(Entries shown begins)

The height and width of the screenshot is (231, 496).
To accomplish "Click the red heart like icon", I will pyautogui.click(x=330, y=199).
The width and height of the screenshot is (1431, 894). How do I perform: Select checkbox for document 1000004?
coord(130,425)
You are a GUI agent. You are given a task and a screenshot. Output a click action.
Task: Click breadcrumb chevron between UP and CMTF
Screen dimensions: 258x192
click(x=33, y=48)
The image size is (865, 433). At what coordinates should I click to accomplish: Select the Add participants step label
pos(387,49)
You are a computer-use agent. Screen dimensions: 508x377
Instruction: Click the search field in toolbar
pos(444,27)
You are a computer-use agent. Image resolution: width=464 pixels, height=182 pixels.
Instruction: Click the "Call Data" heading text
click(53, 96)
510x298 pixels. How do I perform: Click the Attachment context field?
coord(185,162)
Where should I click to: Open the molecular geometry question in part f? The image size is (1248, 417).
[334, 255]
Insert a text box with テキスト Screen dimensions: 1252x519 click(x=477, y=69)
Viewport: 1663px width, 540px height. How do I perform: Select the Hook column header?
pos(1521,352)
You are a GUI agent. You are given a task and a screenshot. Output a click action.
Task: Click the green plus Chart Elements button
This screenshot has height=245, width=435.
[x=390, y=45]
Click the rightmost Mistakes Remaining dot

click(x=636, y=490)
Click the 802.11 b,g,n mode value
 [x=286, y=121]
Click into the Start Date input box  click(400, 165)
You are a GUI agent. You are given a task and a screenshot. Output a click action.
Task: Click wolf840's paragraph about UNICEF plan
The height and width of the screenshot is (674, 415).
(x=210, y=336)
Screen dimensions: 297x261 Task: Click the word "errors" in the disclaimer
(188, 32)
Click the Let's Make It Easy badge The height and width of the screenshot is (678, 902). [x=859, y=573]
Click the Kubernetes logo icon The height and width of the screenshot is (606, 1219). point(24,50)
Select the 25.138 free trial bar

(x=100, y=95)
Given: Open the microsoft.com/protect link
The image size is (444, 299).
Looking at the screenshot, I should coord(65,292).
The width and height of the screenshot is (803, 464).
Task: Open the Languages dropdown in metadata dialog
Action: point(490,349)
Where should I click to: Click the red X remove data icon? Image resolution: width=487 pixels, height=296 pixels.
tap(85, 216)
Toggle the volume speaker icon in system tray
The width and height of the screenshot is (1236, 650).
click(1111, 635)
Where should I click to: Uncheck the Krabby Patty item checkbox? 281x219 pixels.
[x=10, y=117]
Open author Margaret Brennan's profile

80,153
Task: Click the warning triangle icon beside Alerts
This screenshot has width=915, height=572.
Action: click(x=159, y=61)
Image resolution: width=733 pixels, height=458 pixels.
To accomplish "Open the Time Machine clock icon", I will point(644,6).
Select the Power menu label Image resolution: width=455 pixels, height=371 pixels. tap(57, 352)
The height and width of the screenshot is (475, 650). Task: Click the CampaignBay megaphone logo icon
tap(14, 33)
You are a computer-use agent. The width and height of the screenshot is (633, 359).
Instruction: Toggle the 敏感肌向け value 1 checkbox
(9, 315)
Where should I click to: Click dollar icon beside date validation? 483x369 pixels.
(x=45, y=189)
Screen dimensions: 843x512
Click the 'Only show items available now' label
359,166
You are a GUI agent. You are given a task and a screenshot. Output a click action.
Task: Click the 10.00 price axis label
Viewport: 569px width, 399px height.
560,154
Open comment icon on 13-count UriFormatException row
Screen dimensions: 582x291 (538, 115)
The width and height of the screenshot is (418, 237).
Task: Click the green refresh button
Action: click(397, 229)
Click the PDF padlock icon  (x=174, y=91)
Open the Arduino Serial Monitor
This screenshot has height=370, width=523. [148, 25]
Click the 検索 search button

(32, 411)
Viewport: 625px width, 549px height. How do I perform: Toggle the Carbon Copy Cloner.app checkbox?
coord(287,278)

(Entries shown ends)

- _Problem requirements_:
Give the listing again in full, with every line intact.

- _Reply_:
The height and width of the screenshot is (231, 496).
To accomplish "Click the red heart like icon", I will pyautogui.click(x=330, y=199).
The width and height of the screenshot is (1431, 894). How do I perform: Select checkbox for document 1000004?
coord(130,425)
You are a GUI agent. You are given a task and a screenshot. Output a click action.
Task: Click breadcrumb chevron between UP and CMTF
Screen dimensions: 258x192
click(x=33, y=48)
The image size is (865, 433). At what coordinates should I click to accomplish: Select the Add participants step label
pos(387,49)
You are a computer-use agent. Screen dimensions: 508x377
Instruction: Click the search field in toolbar
pos(444,27)
You are a computer-use agent. Image resolution: width=464 pixels, height=182 pixels.
Instruction: Click the "Call Data" heading text
click(53, 96)
510x298 pixels. How do I perform: Click the Attachment context field?
coord(185,162)
Where should I click to: Open the molecular geometry question in part f? The image size is (1248, 417).
[334, 255]
Insert a text box with テキスト Screen dimensions: 1252x519 click(x=477, y=69)
Viewport: 1663px width, 540px height. How do I perform: Select the Hook column header?
pos(1521,352)
You are a GUI agent. You are given a task and a screenshot. Output a click action.
Task: Click the green plus Chart Elements button
This screenshot has height=245, width=435.
[x=390, y=45]
Click the rightmost Mistakes Remaining dot

click(x=636, y=490)
Click the 802.11 b,g,n mode value
 [x=286, y=121]
Click into the Start Date input box  click(400, 165)
You are a GUI agent. You are given a task and a screenshot. Output a click action.
Task: Click wolf840's paragraph about UNICEF plan
The height and width of the screenshot is (674, 415).
(x=210, y=336)
Screen dimensions: 297x261 Task: Click the word "errors" in the disclaimer
(188, 32)
Click the Let's Make It Easy badge The height and width of the screenshot is (678, 902). [x=859, y=573]
Click the Kubernetes logo icon The height and width of the screenshot is (606, 1219). point(24,50)
Select the 25.138 free trial bar

(x=100, y=95)
Given: Open the microsoft.com/protect link
The image size is (444, 299).
Looking at the screenshot, I should coord(65,292).
The width and height of the screenshot is (803, 464).
Task: Open the Languages dropdown in metadata dialog
Action: point(490,349)
Where should I click to: Click the red X remove data icon? Image resolution: width=487 pixels, height=296 pixels.
tap(85, 216)
Toggle the volume speaker icon in system tray
The width and height of the screenshot is (1236, 650).
click(1111, 635)
Where should I click to: Uncheck the Krabby Patty item checkbox? 281x219 pixels.
[x=10, y=117]
Open author Margaret Brennan's profile

80,153
Task: Click the warning triangle icon beside Alerts
This screenshot has width=915, height=572.
Action: click(x=159, y=61)
Image resolution: width=733 pixels, height=458 pixels.
To accomplish "Open the Time Machine clock icon", I will point(644,6).
Select the Power menu label Image resolution: width=455 pixels, height=371 pixels. tap(57, 352)
The height and width of the screenshot is (475, 650). Task: Click the CampaignBay megaphone logo icon
tap(14, 33)
You are a computer-use agent. The width and height of the screenshot is (633, 359).
Instruction: Toggle the 敏感肌向け value 1 checkbox
(9, 315)
Where should I click to: Click dollar icon beside date validation? 483x369 pixels.
(x=45, y=189)
Screen dimensions: 843x512
Click the 'Only show items available now' label
359,166
You are a GUI agent. You are given a task and a screenshot. Output a click action.
Task: Click the 10.00 price axis label
Viewport: 569px width, 399px height.
560,154
Open comment icon on 13-count UriFormatException row
Screen dimensions: 582x291 (538, 115)
The width and height of the screenshot is (418, 237).
Task: Click the green refresh button
Action: click(397, 229)
Click the PDF padlock icon  (x=174, y=91)
Open the Arduino Serial Monitor
This screenshot has height=370, width=523. [148, 25]
Click the 検索 search button

(32, 411)
Viewport: 625px width, 549px height. How do I perform: Toggle the Carbon Copy Cloner.app checkbox?
coord(287,278)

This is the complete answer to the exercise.